**OBJECTIVE:** Reproduce the lines of the records from the first line through the line containing "coord(26,37)", inclusive.
------ DATASET ROWS
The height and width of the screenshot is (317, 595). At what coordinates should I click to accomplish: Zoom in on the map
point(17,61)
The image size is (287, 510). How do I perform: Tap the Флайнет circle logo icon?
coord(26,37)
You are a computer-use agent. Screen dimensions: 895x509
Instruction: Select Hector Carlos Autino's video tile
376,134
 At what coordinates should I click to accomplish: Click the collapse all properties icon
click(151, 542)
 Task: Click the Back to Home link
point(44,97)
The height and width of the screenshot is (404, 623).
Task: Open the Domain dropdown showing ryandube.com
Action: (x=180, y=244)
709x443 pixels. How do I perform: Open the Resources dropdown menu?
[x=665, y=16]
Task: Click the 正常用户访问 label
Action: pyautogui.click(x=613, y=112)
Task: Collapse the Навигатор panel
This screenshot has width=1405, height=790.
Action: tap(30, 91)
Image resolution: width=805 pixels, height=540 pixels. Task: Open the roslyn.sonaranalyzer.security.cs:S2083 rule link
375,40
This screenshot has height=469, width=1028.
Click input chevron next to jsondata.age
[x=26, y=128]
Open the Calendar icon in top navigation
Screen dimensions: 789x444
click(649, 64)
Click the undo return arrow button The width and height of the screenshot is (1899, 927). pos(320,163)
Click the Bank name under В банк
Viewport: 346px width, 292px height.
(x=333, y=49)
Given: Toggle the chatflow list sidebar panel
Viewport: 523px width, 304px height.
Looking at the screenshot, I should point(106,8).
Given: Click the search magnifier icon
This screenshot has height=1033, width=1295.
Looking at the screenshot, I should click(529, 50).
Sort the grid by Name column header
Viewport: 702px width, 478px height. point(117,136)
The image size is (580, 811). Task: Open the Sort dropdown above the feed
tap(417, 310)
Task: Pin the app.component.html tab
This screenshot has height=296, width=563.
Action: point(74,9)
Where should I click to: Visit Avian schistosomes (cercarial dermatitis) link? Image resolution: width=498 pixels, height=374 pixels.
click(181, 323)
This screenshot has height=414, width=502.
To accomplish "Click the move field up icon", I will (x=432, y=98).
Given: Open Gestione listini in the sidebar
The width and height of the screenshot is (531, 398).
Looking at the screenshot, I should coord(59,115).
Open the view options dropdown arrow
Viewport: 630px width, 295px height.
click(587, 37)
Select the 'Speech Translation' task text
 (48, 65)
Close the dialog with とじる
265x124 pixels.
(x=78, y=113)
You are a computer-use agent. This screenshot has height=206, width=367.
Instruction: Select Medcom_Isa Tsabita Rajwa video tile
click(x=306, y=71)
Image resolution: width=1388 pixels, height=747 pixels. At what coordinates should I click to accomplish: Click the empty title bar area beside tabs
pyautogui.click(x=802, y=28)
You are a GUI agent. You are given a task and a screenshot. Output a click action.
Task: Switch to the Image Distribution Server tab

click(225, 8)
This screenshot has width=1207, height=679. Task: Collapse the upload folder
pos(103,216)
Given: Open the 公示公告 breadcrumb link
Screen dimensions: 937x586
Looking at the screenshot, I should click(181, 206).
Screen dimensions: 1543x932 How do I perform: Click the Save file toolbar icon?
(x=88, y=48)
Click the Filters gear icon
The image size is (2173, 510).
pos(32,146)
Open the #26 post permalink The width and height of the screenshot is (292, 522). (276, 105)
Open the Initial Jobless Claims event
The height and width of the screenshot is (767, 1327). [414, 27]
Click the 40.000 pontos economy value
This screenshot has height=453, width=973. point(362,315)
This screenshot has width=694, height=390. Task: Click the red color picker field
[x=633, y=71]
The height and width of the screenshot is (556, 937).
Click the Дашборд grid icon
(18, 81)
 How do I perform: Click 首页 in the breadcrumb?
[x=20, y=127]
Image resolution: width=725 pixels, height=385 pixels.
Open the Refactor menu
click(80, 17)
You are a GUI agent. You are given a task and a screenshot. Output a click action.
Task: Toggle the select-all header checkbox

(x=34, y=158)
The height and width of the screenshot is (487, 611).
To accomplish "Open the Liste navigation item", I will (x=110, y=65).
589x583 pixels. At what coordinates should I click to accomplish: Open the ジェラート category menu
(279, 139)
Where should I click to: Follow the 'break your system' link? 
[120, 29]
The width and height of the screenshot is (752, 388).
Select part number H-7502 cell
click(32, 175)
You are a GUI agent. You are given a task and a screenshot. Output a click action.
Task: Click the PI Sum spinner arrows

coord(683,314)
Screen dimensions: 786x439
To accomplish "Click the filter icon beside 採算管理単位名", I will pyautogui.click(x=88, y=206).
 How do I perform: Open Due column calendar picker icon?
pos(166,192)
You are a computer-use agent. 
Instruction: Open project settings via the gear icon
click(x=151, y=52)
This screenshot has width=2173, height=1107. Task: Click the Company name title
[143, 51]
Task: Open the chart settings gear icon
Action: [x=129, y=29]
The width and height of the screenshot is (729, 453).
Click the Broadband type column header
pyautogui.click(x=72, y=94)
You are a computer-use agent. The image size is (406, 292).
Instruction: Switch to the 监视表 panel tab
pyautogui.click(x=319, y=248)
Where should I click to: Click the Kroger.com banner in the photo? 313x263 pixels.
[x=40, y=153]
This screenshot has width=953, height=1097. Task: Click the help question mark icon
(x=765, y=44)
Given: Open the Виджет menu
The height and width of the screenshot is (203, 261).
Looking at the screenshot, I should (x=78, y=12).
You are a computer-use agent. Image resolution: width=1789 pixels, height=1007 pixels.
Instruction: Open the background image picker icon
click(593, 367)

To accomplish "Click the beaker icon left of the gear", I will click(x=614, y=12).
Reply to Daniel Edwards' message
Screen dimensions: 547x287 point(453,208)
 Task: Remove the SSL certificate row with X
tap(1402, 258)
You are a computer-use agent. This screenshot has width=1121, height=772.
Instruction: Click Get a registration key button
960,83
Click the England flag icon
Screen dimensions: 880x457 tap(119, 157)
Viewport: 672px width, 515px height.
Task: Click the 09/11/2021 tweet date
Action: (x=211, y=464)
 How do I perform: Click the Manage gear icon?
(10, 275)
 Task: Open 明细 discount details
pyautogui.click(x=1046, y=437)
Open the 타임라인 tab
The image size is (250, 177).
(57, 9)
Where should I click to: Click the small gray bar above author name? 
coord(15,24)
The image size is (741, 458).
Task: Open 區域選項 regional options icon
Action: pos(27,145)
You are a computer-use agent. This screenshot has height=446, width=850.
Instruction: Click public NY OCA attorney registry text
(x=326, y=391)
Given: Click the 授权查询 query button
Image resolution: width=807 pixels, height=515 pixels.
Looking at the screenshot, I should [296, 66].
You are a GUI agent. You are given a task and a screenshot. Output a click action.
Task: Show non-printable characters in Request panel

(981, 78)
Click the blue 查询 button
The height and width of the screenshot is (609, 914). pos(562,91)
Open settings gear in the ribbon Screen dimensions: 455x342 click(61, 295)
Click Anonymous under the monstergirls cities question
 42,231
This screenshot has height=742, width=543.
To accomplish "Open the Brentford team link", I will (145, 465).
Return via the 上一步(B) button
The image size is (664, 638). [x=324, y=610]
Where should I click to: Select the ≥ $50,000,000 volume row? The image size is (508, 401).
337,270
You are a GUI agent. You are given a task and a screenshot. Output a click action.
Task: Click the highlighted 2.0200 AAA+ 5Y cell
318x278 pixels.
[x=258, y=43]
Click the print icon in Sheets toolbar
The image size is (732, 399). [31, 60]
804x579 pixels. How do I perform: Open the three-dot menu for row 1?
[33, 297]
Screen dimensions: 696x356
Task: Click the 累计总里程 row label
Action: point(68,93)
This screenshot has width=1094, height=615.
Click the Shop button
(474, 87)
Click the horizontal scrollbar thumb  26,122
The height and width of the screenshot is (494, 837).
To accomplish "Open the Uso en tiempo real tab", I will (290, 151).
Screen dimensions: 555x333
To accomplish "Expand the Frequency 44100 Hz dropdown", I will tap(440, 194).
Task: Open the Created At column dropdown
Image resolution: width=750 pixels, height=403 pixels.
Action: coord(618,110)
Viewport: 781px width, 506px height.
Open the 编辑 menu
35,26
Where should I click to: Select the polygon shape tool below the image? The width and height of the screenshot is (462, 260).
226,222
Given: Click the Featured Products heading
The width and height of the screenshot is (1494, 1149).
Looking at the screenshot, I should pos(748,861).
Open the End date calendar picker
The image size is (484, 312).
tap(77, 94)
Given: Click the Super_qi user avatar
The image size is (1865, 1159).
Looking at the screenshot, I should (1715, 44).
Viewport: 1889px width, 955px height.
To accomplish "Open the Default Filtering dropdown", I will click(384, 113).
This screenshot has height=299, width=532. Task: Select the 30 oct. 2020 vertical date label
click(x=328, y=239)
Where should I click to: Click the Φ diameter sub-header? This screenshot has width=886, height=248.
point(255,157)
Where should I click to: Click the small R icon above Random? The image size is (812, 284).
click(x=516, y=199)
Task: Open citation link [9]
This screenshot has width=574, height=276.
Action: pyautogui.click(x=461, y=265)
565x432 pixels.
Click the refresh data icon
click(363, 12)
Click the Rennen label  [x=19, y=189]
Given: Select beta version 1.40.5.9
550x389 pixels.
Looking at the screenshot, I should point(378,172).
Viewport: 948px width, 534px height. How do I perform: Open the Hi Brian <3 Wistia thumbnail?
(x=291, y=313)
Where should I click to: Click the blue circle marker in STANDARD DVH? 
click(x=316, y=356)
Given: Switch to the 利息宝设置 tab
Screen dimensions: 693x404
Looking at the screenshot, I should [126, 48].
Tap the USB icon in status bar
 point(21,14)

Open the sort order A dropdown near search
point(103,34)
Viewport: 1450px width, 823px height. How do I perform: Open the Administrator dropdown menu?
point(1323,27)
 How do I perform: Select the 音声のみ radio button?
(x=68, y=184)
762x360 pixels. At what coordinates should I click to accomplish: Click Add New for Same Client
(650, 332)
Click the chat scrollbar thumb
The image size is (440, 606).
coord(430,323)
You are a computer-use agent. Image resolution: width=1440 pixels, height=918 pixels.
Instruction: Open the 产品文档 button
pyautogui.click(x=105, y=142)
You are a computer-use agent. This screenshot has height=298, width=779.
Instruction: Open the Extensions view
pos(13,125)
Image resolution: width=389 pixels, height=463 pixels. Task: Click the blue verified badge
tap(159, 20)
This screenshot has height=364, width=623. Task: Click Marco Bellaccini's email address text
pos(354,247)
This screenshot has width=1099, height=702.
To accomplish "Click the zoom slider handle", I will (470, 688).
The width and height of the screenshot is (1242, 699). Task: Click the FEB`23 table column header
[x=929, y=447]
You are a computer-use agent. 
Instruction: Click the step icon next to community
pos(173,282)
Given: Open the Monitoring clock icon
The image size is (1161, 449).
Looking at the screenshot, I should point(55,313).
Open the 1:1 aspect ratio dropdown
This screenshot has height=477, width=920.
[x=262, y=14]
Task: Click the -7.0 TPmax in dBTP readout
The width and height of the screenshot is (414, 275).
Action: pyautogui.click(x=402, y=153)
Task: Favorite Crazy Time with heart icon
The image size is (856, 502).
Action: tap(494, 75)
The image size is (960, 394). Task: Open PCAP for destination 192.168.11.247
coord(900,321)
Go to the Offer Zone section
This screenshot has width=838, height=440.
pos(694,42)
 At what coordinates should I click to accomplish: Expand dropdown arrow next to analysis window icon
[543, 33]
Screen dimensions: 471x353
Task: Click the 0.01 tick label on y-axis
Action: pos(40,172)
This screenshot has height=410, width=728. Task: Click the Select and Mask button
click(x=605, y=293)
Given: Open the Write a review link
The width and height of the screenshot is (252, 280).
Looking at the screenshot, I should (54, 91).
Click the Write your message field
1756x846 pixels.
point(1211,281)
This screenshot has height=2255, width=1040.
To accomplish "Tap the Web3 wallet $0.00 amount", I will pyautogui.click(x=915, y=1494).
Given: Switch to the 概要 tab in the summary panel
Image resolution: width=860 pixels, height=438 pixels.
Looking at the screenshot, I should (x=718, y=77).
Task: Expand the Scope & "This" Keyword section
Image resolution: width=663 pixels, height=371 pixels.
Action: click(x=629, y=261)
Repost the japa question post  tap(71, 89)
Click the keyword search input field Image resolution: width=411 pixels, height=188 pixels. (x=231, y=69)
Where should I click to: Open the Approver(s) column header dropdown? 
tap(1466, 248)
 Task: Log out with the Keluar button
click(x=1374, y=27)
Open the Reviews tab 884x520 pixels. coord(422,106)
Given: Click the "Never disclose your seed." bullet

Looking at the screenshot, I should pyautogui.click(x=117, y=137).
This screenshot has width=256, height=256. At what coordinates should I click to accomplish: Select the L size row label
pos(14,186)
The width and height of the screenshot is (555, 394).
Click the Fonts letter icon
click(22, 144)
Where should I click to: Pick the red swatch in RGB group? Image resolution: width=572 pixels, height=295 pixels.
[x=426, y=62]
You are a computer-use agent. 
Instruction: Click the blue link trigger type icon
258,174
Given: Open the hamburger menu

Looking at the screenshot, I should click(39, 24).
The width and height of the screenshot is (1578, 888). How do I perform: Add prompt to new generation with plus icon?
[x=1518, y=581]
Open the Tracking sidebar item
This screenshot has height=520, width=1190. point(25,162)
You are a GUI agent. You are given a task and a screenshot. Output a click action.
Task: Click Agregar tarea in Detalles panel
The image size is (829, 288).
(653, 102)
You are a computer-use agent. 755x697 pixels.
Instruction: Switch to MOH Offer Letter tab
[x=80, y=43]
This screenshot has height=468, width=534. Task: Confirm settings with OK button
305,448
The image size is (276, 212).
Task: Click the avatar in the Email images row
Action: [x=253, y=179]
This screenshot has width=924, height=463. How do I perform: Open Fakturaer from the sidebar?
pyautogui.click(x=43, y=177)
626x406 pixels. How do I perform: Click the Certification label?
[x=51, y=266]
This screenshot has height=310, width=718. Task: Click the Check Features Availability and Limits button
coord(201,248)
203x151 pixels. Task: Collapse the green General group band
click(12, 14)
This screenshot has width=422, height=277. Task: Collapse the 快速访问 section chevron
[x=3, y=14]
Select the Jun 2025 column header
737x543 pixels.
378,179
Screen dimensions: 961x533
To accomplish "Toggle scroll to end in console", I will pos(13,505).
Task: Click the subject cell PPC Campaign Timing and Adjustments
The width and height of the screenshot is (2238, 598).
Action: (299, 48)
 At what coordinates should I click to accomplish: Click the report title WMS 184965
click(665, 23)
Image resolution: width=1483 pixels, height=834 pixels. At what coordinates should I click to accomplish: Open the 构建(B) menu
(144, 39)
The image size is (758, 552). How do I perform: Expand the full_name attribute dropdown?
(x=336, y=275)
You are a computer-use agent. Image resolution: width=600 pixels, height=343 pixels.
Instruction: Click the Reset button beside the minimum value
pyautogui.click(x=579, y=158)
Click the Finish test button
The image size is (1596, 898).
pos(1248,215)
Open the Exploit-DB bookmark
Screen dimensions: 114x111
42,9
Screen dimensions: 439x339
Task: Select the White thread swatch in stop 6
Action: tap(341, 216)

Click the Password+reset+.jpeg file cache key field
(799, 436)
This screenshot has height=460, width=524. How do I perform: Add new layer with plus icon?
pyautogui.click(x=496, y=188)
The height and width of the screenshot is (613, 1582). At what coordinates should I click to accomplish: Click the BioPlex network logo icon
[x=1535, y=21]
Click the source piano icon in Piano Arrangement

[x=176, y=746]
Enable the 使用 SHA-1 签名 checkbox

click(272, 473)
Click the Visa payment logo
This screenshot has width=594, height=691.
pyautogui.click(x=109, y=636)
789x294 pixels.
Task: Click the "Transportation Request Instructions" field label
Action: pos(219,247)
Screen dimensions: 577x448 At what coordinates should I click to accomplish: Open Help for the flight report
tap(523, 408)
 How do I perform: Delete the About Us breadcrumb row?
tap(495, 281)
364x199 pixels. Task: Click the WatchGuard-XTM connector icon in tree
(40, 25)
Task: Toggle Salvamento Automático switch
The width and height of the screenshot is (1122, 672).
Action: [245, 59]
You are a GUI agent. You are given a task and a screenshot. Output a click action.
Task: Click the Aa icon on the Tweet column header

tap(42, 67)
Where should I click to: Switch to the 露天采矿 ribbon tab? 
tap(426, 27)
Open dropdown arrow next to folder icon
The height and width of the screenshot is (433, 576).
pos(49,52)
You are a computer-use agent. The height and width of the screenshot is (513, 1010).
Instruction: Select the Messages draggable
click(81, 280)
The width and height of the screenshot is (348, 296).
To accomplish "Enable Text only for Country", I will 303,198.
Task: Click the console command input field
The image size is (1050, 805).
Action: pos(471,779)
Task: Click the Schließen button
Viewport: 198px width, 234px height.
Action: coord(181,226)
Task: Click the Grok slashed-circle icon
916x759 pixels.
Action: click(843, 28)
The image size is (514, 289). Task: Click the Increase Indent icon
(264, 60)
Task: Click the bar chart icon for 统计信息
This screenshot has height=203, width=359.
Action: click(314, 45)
------------
**TASK ANSWER:**
The height and width of the screenshot is (317, 595). At what coordinates should I click to accomplish: Zoom in on the map
point(17,61)
The image size is (287, 510). How do I perform: Tap the Флайнет circle logo icon?
coord(26,37)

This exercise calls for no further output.